Pandemic and The Power of Teamwork

A few weeks ago I was at my friend Kay’s house, where she and her husband taught me how to play Pandemic. Since then, I’ve been playing it pretty obsessively.

What makes this board game different: it’s collaborative. I’ve spent many hours battling friends in Settlers of Catan, actively fighting for sheep, wood, ore… more sheep (it’s always the damn sheep).

View this post on Instagram

Austin takes sheep a little too seriously. #Catan

A post shared by Steph Yiu (@crushgear) on


In Pandemic, all players are actively working together to beat the game. The premise is simple: there are diseases breaking out around the world. You and your fellow players are deployed to combat and ultimately cure disease. Each of you is given a character with unique skills and limited resources, which means the only way to beat the game is to work together.

Each turn requires sharing knowledge, negotiation, and team decision-making. What’s funny is that after playing this game, it made me think about how much team work is required in day-to-day life, and how infrequently we celebrate it.

The easiest analogy I can draw of course, is to work. Each teammate is given limited resources (i.e. how many hours they can work, timezones they work), unique skills (i.e. engineer, business, accounts, design, communications), and as a team, we deploy the skills and resources to deliver the best product.

In Pandemic, if you battle the disease alone, you will certainly lose. You don’t have the different skill sets and resources you need to win. What’s funny about this is that the individual is what’s often celebrated in companies. Articles are written about the “crazy smart engineer,” or the “incredible leader,” but at the end of the day, the individual would not be able to achieve anything if not for the support of their team, who may take care of the important but less flashy aspects of their work.

And that doesn’t just mean work. Home life is an incredible balance of teamwork as well. As I watch my friends get married and have kids, or hang out with my friends’ extended families, I see this sort of negotiation and teamwork happen all the time.

Playing Pandemic at Kay’s house. I didn’t know I was going to blog about Pandemic, so I was actually taking a picture of the Tea Man. :)

This is perhaps the most obvious in families needing to provide good childcare. Each couple faces limited resources in hours and money. In some families, both husband and wife split the duties, and each day there’s a balancing act — she needs to work late, so he takes care of dinner and putting the kids to bed. In other families, maybe the wife makes a bigger salary so the husband works part-time and they don’t have to pay for childcare. In yet other families, the grandparents live nearby and provide childcare so both parents can work. Each family balances this differently. It takes a village.

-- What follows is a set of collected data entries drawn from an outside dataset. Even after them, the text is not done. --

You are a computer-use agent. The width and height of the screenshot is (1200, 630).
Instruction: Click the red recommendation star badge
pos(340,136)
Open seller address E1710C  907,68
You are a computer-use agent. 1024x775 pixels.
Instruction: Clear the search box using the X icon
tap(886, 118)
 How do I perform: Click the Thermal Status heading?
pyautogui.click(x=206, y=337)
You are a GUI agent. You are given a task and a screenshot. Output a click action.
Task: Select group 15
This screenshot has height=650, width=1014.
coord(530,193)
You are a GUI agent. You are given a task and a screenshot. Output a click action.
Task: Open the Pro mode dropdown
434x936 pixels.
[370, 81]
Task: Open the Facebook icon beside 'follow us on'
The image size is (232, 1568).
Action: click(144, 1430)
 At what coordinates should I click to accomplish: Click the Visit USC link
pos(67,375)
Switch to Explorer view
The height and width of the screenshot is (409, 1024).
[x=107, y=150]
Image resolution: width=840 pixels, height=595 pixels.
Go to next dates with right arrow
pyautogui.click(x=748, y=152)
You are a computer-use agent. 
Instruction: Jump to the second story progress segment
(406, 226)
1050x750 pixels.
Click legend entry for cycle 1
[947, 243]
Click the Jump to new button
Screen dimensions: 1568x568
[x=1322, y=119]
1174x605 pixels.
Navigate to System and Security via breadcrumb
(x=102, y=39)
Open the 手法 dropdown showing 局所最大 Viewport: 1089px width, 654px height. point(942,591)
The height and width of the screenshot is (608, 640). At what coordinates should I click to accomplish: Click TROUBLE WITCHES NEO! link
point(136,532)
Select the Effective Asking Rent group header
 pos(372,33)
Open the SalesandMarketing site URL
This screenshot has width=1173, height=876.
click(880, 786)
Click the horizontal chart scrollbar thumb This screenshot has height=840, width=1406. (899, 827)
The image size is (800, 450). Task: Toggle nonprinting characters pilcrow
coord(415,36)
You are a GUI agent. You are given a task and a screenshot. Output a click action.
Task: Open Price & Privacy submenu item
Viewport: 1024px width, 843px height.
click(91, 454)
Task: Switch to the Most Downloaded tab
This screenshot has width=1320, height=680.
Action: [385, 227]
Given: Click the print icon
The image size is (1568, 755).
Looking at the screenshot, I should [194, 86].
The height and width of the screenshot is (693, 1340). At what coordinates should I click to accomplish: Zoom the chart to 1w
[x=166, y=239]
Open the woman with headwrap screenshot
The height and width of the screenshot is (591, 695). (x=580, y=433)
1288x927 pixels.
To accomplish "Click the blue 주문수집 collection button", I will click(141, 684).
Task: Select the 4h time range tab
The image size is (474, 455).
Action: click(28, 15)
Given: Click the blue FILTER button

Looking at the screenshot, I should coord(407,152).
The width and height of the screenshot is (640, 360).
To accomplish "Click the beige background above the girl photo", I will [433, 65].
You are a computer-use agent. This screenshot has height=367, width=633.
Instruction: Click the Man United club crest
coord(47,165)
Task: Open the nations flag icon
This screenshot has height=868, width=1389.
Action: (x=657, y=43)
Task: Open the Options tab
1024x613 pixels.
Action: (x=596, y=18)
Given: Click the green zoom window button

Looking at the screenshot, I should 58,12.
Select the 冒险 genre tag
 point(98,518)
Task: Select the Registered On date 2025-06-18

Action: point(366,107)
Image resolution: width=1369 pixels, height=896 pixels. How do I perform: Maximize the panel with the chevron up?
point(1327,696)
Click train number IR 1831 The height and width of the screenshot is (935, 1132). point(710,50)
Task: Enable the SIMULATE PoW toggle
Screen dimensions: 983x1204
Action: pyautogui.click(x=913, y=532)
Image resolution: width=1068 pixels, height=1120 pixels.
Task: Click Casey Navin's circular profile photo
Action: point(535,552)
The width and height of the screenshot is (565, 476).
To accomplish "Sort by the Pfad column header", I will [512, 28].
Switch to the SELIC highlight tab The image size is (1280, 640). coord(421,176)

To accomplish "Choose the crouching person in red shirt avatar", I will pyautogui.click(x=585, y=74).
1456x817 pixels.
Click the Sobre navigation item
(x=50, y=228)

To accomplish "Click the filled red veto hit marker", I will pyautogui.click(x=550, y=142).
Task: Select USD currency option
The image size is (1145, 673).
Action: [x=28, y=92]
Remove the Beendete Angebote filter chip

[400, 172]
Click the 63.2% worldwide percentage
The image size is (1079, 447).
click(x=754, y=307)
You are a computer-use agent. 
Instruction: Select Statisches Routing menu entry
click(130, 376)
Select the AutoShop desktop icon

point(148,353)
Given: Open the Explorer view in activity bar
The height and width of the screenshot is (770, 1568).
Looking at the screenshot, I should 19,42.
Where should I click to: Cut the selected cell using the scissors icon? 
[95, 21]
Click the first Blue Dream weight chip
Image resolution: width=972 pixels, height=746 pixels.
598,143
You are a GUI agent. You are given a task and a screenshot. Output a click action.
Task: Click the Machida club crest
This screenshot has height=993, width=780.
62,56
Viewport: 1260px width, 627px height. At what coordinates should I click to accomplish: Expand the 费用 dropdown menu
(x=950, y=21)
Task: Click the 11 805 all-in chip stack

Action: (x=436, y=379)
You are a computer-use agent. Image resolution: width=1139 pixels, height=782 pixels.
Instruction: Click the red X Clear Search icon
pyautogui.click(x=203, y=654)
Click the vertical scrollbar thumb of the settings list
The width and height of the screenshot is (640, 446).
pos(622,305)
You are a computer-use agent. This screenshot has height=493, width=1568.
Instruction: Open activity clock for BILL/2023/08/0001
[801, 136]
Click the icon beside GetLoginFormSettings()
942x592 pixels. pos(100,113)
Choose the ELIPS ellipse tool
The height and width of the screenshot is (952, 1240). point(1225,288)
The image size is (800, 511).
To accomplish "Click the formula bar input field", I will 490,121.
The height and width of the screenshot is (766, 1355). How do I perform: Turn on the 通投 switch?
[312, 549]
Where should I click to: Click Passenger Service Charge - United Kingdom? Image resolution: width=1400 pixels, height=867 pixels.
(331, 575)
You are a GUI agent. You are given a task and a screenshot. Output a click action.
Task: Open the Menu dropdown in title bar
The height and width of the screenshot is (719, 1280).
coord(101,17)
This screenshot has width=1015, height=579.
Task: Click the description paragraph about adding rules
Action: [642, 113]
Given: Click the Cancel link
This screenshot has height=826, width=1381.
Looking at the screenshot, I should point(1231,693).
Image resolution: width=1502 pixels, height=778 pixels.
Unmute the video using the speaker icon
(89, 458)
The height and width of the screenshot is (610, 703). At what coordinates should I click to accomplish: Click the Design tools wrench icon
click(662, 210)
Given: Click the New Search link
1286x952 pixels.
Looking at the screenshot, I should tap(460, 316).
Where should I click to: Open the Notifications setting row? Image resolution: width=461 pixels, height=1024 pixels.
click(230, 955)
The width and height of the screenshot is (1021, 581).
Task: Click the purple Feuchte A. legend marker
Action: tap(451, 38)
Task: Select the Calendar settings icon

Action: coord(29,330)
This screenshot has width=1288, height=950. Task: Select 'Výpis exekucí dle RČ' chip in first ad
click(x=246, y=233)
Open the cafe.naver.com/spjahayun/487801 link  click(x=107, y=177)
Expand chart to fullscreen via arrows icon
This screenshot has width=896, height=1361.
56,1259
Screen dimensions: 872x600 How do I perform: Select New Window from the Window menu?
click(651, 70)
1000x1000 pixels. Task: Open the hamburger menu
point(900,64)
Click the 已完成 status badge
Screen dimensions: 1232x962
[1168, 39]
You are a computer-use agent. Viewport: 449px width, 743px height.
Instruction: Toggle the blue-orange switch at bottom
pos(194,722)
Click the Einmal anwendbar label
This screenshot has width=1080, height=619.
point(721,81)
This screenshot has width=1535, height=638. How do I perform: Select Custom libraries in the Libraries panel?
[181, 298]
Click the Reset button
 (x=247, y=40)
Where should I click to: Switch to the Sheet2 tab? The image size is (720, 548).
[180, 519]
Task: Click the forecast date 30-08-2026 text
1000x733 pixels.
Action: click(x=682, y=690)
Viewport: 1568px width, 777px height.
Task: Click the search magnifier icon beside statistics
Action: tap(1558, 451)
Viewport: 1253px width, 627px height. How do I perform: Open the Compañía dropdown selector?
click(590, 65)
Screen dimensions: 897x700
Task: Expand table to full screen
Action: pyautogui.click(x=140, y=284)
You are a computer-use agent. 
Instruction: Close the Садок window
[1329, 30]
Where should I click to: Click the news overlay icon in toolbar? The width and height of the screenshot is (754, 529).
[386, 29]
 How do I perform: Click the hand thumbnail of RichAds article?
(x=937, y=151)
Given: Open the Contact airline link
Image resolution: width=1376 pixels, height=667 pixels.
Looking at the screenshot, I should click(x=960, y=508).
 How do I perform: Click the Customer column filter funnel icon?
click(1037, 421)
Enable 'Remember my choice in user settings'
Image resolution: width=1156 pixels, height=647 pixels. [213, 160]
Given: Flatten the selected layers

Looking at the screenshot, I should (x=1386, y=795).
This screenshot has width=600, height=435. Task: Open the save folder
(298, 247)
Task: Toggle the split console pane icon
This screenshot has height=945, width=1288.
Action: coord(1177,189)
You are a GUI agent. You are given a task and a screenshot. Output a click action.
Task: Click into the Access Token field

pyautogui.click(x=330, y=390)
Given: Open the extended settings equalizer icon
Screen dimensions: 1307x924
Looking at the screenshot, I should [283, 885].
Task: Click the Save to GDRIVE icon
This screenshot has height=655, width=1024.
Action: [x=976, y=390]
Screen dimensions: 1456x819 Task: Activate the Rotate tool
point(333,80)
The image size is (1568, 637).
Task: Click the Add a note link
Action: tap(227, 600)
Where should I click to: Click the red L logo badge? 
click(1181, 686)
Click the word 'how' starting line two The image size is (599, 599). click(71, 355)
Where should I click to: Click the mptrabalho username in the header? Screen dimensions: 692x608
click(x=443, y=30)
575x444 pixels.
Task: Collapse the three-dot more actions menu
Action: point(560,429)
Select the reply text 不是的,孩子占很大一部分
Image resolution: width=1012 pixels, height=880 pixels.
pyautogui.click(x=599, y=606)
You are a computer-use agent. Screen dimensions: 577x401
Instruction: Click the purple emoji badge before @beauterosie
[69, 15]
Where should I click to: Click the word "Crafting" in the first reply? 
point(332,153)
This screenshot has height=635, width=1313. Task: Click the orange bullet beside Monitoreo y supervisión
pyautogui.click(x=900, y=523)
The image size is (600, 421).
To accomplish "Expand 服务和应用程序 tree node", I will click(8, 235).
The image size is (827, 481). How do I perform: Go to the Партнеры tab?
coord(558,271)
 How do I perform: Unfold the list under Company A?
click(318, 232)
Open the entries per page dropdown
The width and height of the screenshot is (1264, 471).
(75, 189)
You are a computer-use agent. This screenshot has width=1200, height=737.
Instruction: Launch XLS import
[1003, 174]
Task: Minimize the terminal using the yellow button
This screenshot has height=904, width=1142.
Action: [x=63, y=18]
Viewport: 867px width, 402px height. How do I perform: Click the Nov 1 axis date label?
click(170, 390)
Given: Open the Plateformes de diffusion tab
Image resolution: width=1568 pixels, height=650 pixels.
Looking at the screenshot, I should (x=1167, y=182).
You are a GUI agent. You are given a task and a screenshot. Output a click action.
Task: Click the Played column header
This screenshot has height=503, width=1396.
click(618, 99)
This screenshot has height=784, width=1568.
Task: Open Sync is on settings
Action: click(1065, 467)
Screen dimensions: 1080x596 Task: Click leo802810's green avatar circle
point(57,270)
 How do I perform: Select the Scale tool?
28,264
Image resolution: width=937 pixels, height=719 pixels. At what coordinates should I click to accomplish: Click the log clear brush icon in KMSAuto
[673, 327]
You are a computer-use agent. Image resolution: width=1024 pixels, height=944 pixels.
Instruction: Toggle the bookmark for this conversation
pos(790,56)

NYTimes has been doing a series of articles on income inequality, and they recently wrote a piece on Power Couples, high-income couples that have plenty of resources at their fingertips. Money can, at times, replace teamwork. Instead of one couple or the other spending time making dinner or doing laundry, they can outsource those items. Or instead of having grandparents help out, there’s expensive daycare.

This also means that for every CEO or celebrity that we glorify as “having it all,” is an enormous village behind her that we never see. Grandparents that are helping take care of the kids. Husband (or wife) providing emotional support. Friends and family providing a rich social network.

Having worked at two companies with founder/CEOs (America’s Test Kitchen and Automattic), this concept has crystalized for me over the last few years. In both companies, the founders are often written up in the press for being visionaries, culture-changers, and incredible leaders. This is all very true, but as their companies have grown, the reliance on teamwork grows as well. While the leader is carving out a path, there’s an incredible team translating that vision into day-to-day operations, maneuvering company logistics, and ensuring customer happiness one person at a time. The best leaders know how shift and shape their team towards success. It’s not an easy thing to do.

It’s funny how a board game can churn up all of these ruminations. For more reading on this, try Derek Siver’s TED talk on How To Start A Movement (it’s all about the first follower), Lee Kuan Yew: The Grand Master’s Insights (cities are the ultimate example of teamwork, and LKY shifted a city-state towards success), and Matt Leacock’s fascinating blog on game design (he created Pandemic).